In the context of proving the Poisson approximation of Binomial distribution we have a lemma that derives a particular upper bound we need later on.
Let be $\Omega$ a discrete sample space and $X,Y$ two random variables. $f:\mathbb{N}\to[0,1]$ and $g:\mathbb{N}\to[0,1]$ are two probability distributions of $X$ and $Y$, respectively. In other words $P(X=k)=f(k)$ and $P(Y=k)=g(k)$.
Let be $A$ a set such that $A\subseteq\{\omega\in\Omega\mid X(\omega)=Y(\omega)\}$. Then we prove $$ \sum\limits_{k=0}^{\infty}|f(k)-g(k)|\leq 2P(A^c), $$ where $A^c:=\Omega\setminus A$.
The proof from the lecture is as follows:
Let be $M:=\{k\in\mathbb{N}\mid f(k)>g(k)\}$, then
\begin{align*} &\sum\limits_{k=0}^{\infty}|f(k)-g(k)|=\sum\limits_{k\in M}f(k)-g(k)-\sum\limits_{k\notin M}f(k)-g(k)\\ &=2\cdot \sum\limits_{k\in M}f(k)-g(k)-\sum\limits_{k=0}^{\infty}f(k)-g(k)\\ &=2\left(P(X\in M)-P(Y\in M)\right)-(1-1)\\ &=2\left(P(X\in M,A)+P(X\in M,A^c)-P(Y\in M)\right)\\ &\leq 2\left(P(X\in M,A)+P(A^c)-P(Y\in M)\right)\\ &=2\left(P(Y\in M,A)+P(A^c)-P(Y\in M)\right)\\ &\leq 2P(A^c). \end{align*}
I don't understand why $P(X\in M,A)=P(Y\in M,A)$ holds? To me it seems wrong.
For all $\omega \in\{Y\in M\}$ we know that $P(Y(\omega))=g(Y(\omega))<f(X(\omega))=P(X(\omega))$. So this is also true for the subset $\{Y\in M\}\cap A$.

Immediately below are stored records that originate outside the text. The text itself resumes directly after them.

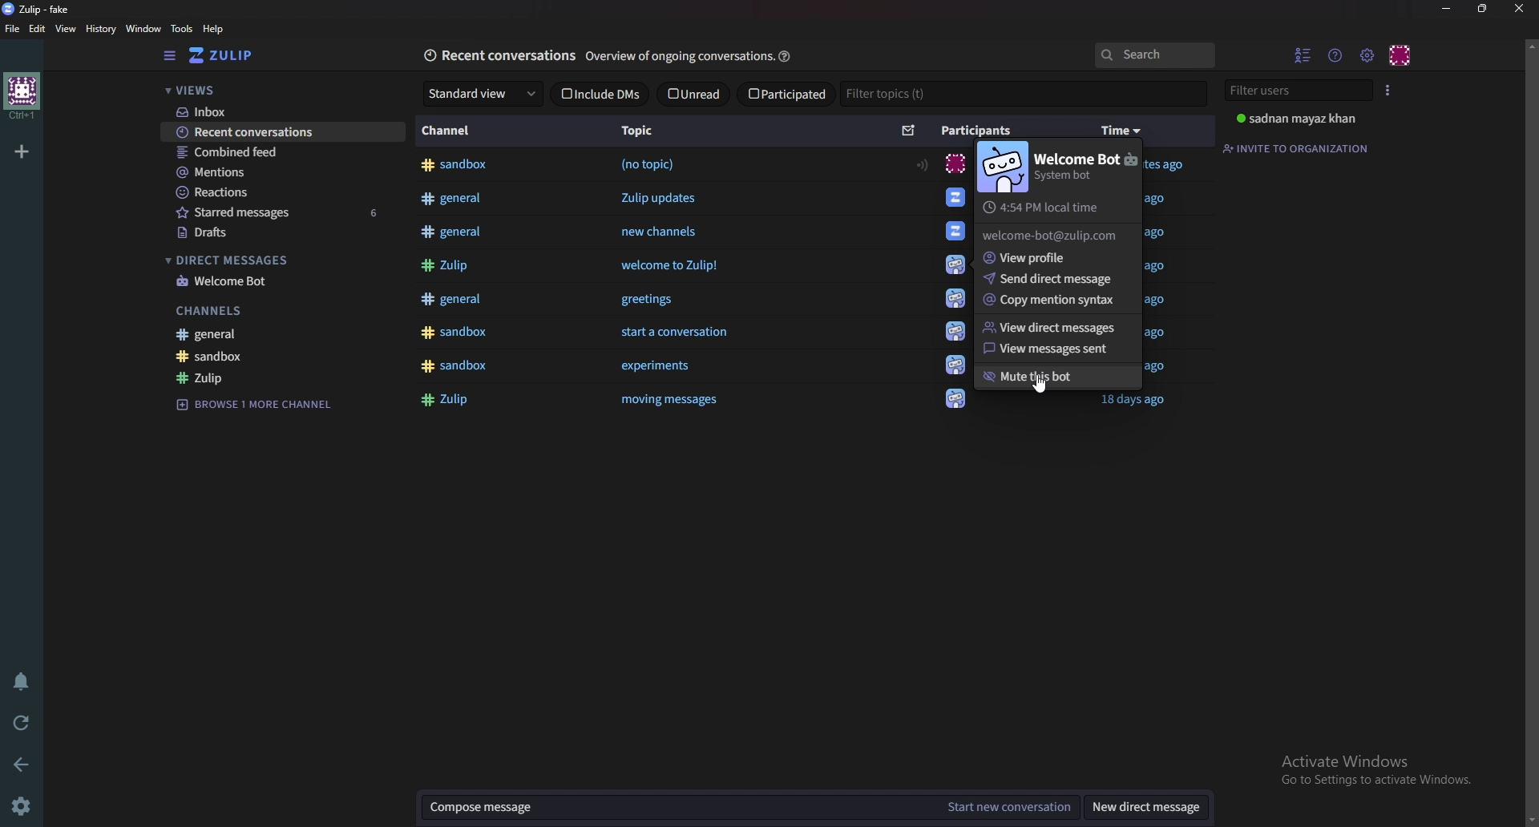 This screenshot has width=1539, height=827. What do you see at coordinates (19, 806) in the screenshot?
I see `settings` at bounding box center [19, 806].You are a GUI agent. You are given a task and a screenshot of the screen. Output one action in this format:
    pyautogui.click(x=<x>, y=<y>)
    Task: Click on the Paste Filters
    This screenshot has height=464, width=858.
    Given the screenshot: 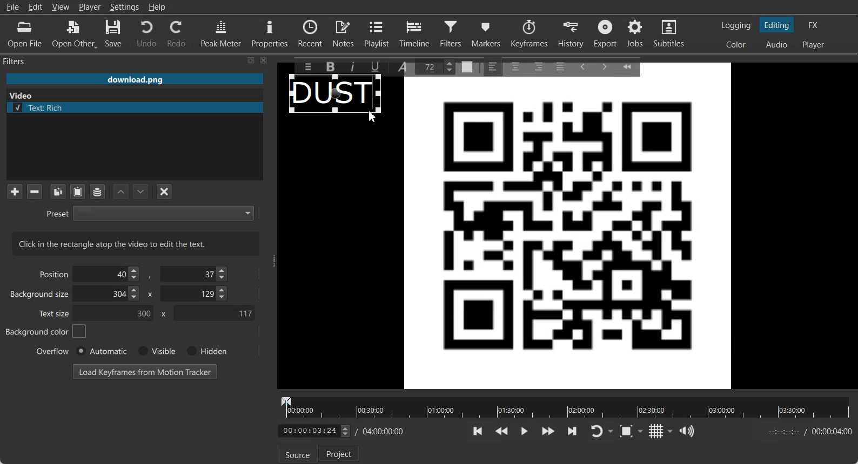 What is the action you would take?
    pyautogui.click(x=78, y=192)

there is a typo in fourth equality (that is further propagated). You should have
$$P(X\in M) = P(X\in M, A) \color{green}{+} P(X\in M, A^c),$$
but currently there is a minus sign.
Now for your question, first note that the event inside $P(X\in M, A)$ is in fact $\{\omega\in\Omega: X(\omega)\in M\text{ and } \omega\in A\}.$ But since $\omega\in A$ implies that $X(\omega)=Y(\omega)$, then $X(\omega)\in M$ also means $Y(\omega)\in M$. Hence, you have $\{\omega\in\Omega: X(\omega)\in M\text{ and } \omega\in A\}=\{\omega\in\Omega: Y(\omega)\in M\text{ and } \omega\in A\}$, so that $P(X\in M, A)=P(Y\in M, A)$.
The idea is that you purposely make the set $A$ appear (retrieving $\omega$'s which make $X(\omega)=Y(\omega)$), so that you can get rid of the $P(Y\in M)$ term and be only left with $P(A^c)$.